Dans le passage sur la guerre au Liban et à Gaza, relevez les trois éléments qui ont joué en faveur du conflit.

§ Passage fourni:
•••••
Trois éléments ont joué en faveur du conflit : soulager le Hamas de la pression exercée au sein de la communauté palestinienne vers la reconnaissance d’Israël ; saper la démocratisation du Liban, qui marginalisait la Syrie ; enfin, éviter le débat autour du programme nucléaire de l’Iran, tout en permettant à celui-ci de montrer à l’Occident de quels « outils » il dispose en cas de conflit.

Les gouvernements arabes modérés sont tout à fait conscients des enjeux de cette guerre : l’hégémonie régionale de la Syrie sur le Liban et la Palestine et, à une plus grande échelle, l’hégémonie revendiquée par l’Iran sur tout le Moyen-Orient. Toutefois, la guerre au Liban et à Gaza pourrait bien se révéler le résultat d’une grave erreur d’appréciation de la part des radicaux. Lancer des missiles sur Haïfa, troisième ville la plus importante d’Israël, constituait la limite à ne pas franchir. Cet acte aura de graves répercussions, car il a mis en lumière qu’au-delà des questions de territoire, de restitution, ou d’occupation, le projet radical posait la question de la pérennité d’Israël.
•••••
§ Liste des données:

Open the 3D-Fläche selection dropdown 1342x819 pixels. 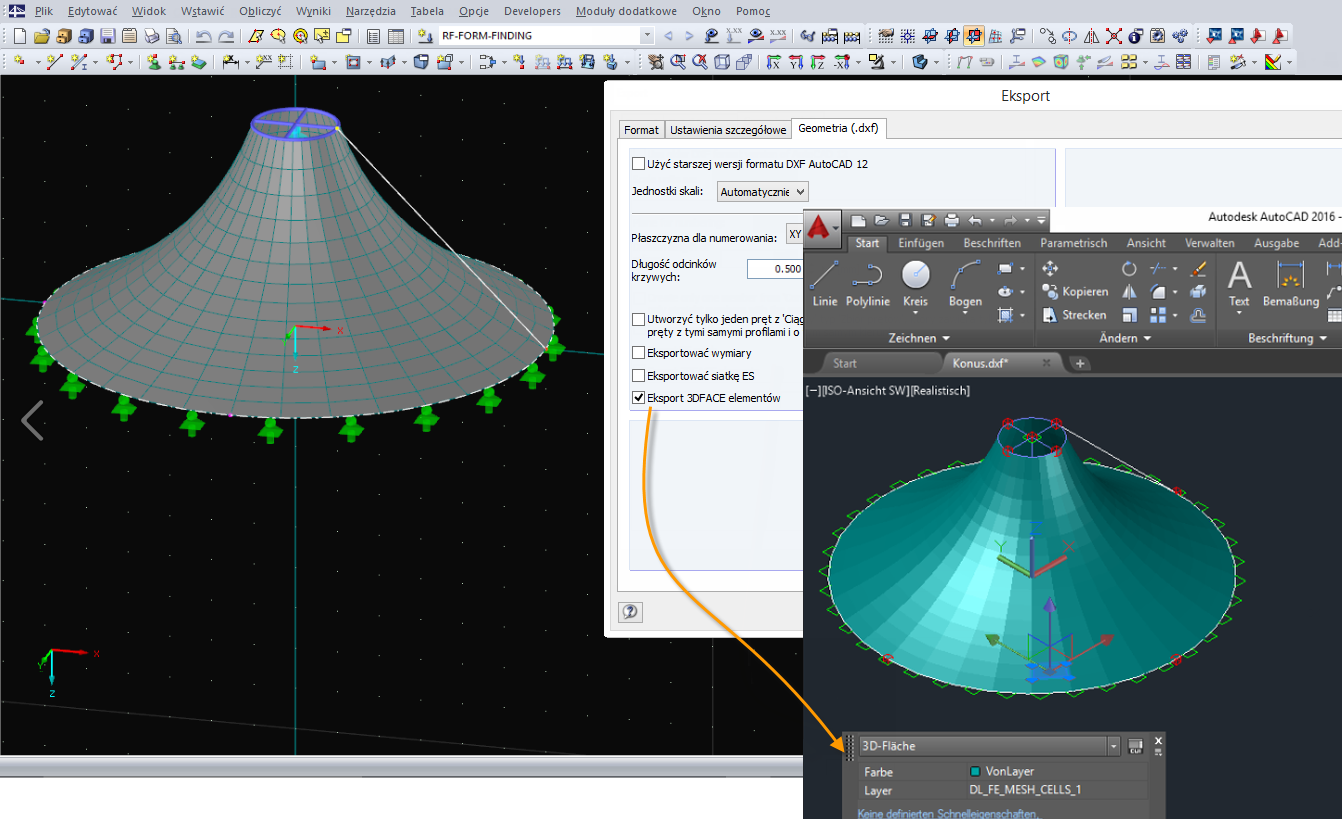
•••••
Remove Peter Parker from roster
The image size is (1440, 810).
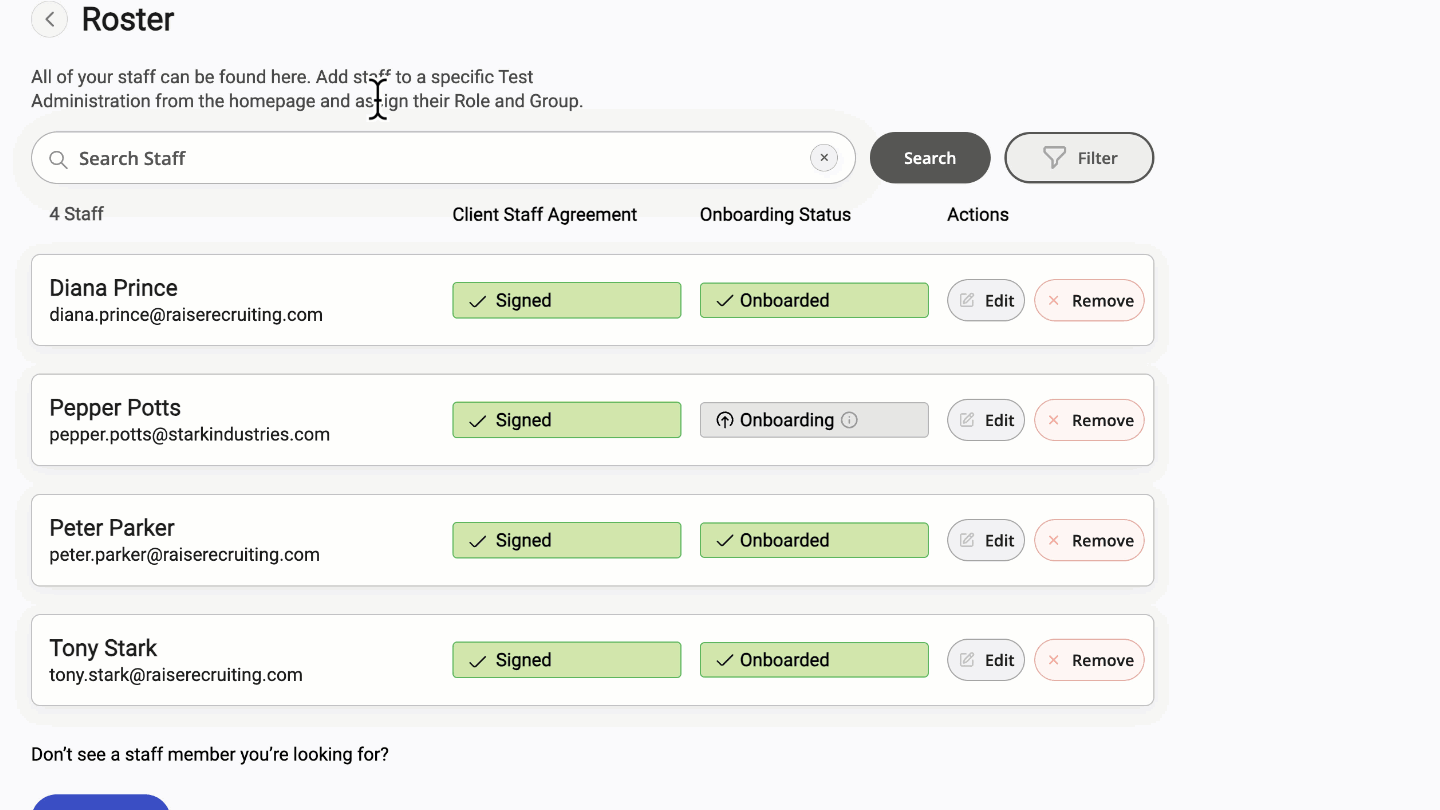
•••••
§ Réponse attendue:
- Soulager le Hamas de la pression exercée au sein de la communauté palestinienne vers la reconnaissance d'Israël.
- Saper la démocratisation du Liban, qui marginalisait la Syrie.
- Éviter le débat autour du programme nucléaire de l'Iran, tout en permettant à celui-ci de montrer à l'Occident de quels « outils » il dispose en cas de conflit.